** Data provided follows **

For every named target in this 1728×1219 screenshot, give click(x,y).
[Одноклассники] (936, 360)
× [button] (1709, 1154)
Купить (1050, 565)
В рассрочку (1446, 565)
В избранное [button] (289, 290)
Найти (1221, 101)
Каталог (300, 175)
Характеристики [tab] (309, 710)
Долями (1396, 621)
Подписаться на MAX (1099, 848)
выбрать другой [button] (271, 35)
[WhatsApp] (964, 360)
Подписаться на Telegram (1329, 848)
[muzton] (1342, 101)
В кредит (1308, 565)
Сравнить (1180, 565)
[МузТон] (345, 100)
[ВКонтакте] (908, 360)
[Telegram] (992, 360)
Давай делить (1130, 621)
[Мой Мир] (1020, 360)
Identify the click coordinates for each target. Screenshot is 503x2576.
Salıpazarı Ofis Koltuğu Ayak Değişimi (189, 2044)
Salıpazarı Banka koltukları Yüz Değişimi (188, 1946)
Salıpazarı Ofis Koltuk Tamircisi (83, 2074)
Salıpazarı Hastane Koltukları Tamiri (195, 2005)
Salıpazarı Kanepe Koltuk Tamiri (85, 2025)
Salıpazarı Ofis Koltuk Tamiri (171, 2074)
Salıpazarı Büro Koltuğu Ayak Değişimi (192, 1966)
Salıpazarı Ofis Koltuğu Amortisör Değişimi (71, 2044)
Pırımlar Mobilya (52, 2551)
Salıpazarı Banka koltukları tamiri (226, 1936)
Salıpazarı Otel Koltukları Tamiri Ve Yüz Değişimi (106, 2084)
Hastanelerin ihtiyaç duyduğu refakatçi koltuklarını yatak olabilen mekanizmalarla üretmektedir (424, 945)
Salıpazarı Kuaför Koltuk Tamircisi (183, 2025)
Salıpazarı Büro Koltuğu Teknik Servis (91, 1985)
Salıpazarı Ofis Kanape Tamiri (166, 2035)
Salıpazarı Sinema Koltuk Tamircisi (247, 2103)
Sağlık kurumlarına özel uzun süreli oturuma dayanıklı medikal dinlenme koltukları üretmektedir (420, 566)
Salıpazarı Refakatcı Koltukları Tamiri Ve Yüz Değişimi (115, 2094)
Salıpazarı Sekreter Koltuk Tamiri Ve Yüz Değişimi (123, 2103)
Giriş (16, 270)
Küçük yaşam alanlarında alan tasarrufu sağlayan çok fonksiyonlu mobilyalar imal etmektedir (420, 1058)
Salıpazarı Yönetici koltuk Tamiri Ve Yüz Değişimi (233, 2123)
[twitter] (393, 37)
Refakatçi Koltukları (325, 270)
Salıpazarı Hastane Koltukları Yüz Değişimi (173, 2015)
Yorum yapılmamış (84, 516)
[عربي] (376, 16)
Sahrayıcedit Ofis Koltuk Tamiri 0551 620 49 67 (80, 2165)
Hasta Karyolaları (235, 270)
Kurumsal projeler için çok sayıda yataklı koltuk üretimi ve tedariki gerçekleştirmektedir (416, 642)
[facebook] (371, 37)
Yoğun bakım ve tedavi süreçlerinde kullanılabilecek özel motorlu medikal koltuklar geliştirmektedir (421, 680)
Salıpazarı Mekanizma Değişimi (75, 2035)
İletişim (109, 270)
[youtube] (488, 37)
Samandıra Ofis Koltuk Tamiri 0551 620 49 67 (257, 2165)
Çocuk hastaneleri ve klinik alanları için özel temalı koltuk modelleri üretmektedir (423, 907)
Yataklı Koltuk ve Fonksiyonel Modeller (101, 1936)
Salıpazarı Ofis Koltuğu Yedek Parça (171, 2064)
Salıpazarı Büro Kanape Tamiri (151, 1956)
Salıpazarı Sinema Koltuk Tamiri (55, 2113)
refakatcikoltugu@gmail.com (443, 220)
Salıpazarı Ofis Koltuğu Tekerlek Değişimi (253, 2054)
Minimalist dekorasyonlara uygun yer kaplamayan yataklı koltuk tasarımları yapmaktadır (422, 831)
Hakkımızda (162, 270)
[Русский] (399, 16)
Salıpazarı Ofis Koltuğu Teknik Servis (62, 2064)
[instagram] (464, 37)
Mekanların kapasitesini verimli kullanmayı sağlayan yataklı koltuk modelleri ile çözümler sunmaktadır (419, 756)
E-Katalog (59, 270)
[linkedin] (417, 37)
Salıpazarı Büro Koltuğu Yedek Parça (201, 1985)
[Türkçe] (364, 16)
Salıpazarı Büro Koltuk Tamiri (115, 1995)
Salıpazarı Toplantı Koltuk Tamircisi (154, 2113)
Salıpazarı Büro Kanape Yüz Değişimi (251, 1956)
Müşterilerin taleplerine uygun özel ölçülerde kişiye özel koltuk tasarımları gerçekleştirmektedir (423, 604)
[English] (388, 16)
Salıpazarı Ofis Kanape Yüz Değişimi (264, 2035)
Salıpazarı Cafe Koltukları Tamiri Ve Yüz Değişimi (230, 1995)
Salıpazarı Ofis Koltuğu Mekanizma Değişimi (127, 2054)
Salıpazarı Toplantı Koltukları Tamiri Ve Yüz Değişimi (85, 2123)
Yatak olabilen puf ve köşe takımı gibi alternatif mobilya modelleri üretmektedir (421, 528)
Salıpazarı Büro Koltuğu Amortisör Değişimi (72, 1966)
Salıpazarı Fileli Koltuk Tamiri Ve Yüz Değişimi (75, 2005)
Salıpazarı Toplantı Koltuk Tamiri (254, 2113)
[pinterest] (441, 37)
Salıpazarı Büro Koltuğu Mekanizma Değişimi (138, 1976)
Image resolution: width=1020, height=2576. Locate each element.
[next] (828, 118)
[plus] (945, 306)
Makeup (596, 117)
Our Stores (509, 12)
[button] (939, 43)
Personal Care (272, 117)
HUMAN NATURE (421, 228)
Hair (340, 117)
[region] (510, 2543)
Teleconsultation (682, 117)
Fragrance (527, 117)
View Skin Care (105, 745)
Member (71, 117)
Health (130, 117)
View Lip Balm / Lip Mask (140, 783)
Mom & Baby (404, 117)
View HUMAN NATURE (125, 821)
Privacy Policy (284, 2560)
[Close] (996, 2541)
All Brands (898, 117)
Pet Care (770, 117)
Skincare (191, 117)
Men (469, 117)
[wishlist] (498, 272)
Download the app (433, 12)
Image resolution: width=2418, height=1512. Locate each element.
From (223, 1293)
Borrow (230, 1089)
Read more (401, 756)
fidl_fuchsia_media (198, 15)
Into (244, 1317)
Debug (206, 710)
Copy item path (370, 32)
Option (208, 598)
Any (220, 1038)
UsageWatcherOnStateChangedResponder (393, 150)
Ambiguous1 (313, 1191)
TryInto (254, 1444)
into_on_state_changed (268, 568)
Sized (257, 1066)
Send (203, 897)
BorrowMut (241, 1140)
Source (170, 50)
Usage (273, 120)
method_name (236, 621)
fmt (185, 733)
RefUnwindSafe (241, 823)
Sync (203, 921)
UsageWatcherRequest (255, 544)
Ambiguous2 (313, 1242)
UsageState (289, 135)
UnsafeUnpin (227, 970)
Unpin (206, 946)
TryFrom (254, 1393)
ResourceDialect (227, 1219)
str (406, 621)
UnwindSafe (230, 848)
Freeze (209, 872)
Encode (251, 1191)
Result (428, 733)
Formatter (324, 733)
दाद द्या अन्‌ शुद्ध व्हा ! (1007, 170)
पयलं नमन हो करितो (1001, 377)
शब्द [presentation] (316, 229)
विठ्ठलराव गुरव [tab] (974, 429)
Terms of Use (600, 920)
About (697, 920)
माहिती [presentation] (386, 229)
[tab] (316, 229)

** End of Data provided **

◆ Activity
Each line of the listing is to be repeated exactly.

◆ Response area
For every named target in this 1728×1219 screenshot, give click(x,y).
[Одноклассники] (936, 360)
× [button] (1709, 1154)
Купить (1050, 565)
В рассрочку (1446, 565)
В избранное [button] (289, 290)
Найти (1221, 101)
Каталог (300, 175)
Характеристики [tab] (309, 710)
Долями (1396, 621)
Подписаться на MAX (1099, 848)
выбрать другой [button] (271, 35)
[WhatsApp] (964, 360)
Подписаться на Telegram (1329, 848)
[muzton] (1342, 101)
В кредит (1308, 565)
Сравнить (1180, 565)
[МузТон] (345, 100)
[ВКонтакте] (908, 360)
[Telegram] (992, 360)
Давай делить (1130, 621)
[Мой Мир] (1020, 360)
Identify the click coordinates for each target. Screenshot is 503x2576.
Salıpazarı Ofis Koltuğu Ayak Değişimi (189, 2044)
Salıpazarı Banka koltukları Yüz Değişimi (188, 1946)
Salıpazarı Ofis Koltuk Tamircisi (83, 2074)
Salıpazarı Hastane Koltukları Tamiri (195, 2005)
Salıpazarı Kanepe Koltuk Tamiri (85, 2025)
Salıpazarı Ofis Koltuk Tamiri (171, 2074)
Salıpazarı Büro Koltuğu Ayak Değişimi (192, 1966)
Salıpazarı Ofis Koltuğu Amortisör Değişimi (71, 2044)
Pırımlar Mobilya (52, 2551)
Salıpazarı Banka koltukları tamiri (226, 1936)
Salıpazarı Otel Koltukları Tamiri Ve Yüz Değişimi (106, 2084)
Hastanelerin ihtiyaç duyduğu refakatçi koltuklarını yatak olabilen mekanizmalarla üretmektedir (424, 945)
Salıpazarı Kuaför Koltuk Tamircisi (183, 2025)
Salıpazarı Büro Koltuğu Teknik Servis (91, 1985)
Salıpazarı Ofis Kanape Tamiri (166, 2035)
Salıpazarı Sinema Koltuk Tamircisi (247, 2103)
Sağlık kurumlarına özel uzun süreli oturuma dayanıklı medikal dinlenme koltukları üretmektedir (420, 566)
Salıpazarı Refakatcı Koltukları Tamiri Ve Yüz Değişimi (115, 2094)
Salıpazarı Sekreter Koltuk Tamiri Ve Yüz Değişimi (123, 2103)
Giriş (16, 270)
Küçük yaşam alanlarında alan tasarrufu sağlayan çok fonksiyonlu mobilyalar imal etmektedir (420, 1058)
Salıpazarı Yönetici koltuk Tamiri Ve Yüz Değişimi (233, 2123)
[twitter] (393, 37)
Refakatçi Koltukları (325, 270)
Salıpazarı Hastane Koltukları Yüz Değişimi (173, 2015)
Yorum yapılmamış (84, 516)
[عربي] (376, 16)
Sahrayıcedit Ofis Koltuk Tamiri 0551 620 49 67 (80, 2165)
Hasta Karyolaları (235, 270)
Kurumsal projeler için çok sayıda yataklı koltuk üretimi ve tedariki gerçekleştirmektedir (416, 642)
[facebook] (371, 37)
Yoğun bakım ve tedavi süreçlerinde kullanılabilecek özel motorlu medikal koltuklar geliştirmektedir (421, 680)
Salıpazarı Mekanizma Değişimi (75, 2035)
İletişim (109, 270)
[youtube] (488, 37)
Samandıra Ofis Koltuk Tamiri 0551 620 49 67 (257, 2165)
Çocuk hastaneleri ve klinik alanları için özel temalı koltuk modelleri üretmektedir (423, 907)
Yataklı Koltuk ve Fonksiyonel Modeller (101, 1936)
Salıpazarı Ofis Koltuğu Yedek Parça (171, 2064)
Salıpazarı Büro Kanape Tamiri (151, 1956)
Salıpazarı Sinema Koltuk Tamiri (55, 2113)
refakatcikoltugu@gmail.com (443, 220)
Salıpazarı Ofis Koltuğu Tekerlek Değişimi (253, 2054)
Minimalist dekorasyonlara uygun yer kaplamayan yataklı koltuk tasarımları yapmaktadır (422, 831)
Hakkımızda (162, 270)
[Русский] (399, 16)
Salıpazarı Ofis Koltuğu Teknik Servis (62, 2064)
[instagram] (464, 37)
Mekanların kapasitesini verimli kullanmayı sağlayan yataklı koltuk modelleri ile çözümler sunmaktadır (419, 756)
E-Katalog (59, 270)
[linkedin] (417, 37)
Salıpazarı Büro Koltuğu Yedek Parça (201, 1985)
[Türkçe] (364, 16)
Salıpazarı Büro Koltuk Tamiri (115, 1995)
Salıpazarı Toplantı Koltuk Tamircisi (154, 2113)
Salıpazarı Büro Kanape Yüz Değişimi (251, 1956)
Müşterilerin taleplerine uygun özel ölçülerde kişiye özel koltuk tasarımları gerçekleştirmektedir (423, 604)
[English] (388, 16)
Salıpazarı Ofis Kanape Yüz Değişimi (264, 2035)
Salıpazarı Cafe Koltukları Tamiri Ve Yüz Değişimi (230, 1995)
Salıpazarı Ofis Koltuğu Mekanizma Değişimi (127, 2054)
Salıpazarı Toplantı Koltukları Tamiri Ve Yüz Değişimi (85, 2123)
Yatak olabilen puf ve köşe takımı gibi alternatif mobilya modelleri üretmektedir (421, 528)
Salıpazarı Büro Koltuğu Amortisör Değişimi (72, 1966)
Salıpazarı Fileli Koltuk Tamiri Ve Yüz Değişimi (75, 2005)
Salıpazarı Toplantı Koltuk Tamiri (254, 2113)
[pinterest] (441, 37)
Salıpazarı Büro Koltuğu Mekanizma Değişimi (138, 1976)
Image resolution: width=1020, height=2576. Locate each element.
[next] (828, 118)
[plus] (945, 306)
Makeup (596, 117)
Our Stores (509, 12)
[button] (939, 43)
Personal Care (272, 117)
HUMAN NATURE (421, 228)
Hair (340, 117)
[region] (510, 2543)
Teleconsultation (682, 117)
Fragrance (527, 117)
View Skin Care (105, 745)
Member (71, 117)
Health (130, 117)
View Lip Balm / Lip Mask (140, 783)
Mom & Baby (404, 117)
View HUMAN NATURE (125, 821)
Privacy Policy (284, 2560)
[Close] (996, 2541)
All Brands (898, 117)
Pet Care (770, 117)
Skincare (191, 117)
Men (469, 117)
[wishlist] (498, 272)
Download the app (433, 12)
Image resolution: width=2418, height=1512. Locate each element.
From (223, 1293)
Borrow (230, 1089)
Read more (401, 756)
fidl_fuchsia_media (198, 15)
Into (244, 1317)
Debug (206, 710)
Copy item path (370, 32)
Option (208, 598)
Any (220, 1038)
UsageWatcherOnStateChangedResponder (393, 150)
Ambiguous1 (313, 1191)
TryInto (254, 1444)
into_on_state_changed (268, 568)
Sized (257, 1066)
Send (203, 897)
BorrowMut (241, 1140)
Source (170, 50)
Usage (273, 120)
method_name (236, 621)
fmt (185, 733)
RefUnwindSafe (241, 823)
Sync (203, 921)
UsageWatcherRequest (255, 544)
Ambiguous2 (313, 1242)
UsageState (289, 135)
UnsafeUnpin (227, 970)
Unpin (206, 946)
TryFrom (254, 1393)
ResourceDialect (227, 1219)
str (406, 621)
UnwindSafe (230, 848)
Freeze (209, 872)
Encode (251, 1191)
Result (428, 733)
Formatter (324, 733)
दाद द्या अन्‌ शुद्ध व्हा ! (1007, 170)
पयलं नमन हो करितो (1001, 377)
शब्द [presentation] (316, 229)
विठ्ठलराव गुरव [tab] (974, 429)
Terms of Use (600, 920)
About (697, 920)
माहिती [presentation] (386, 229)
[tab] (316, 229)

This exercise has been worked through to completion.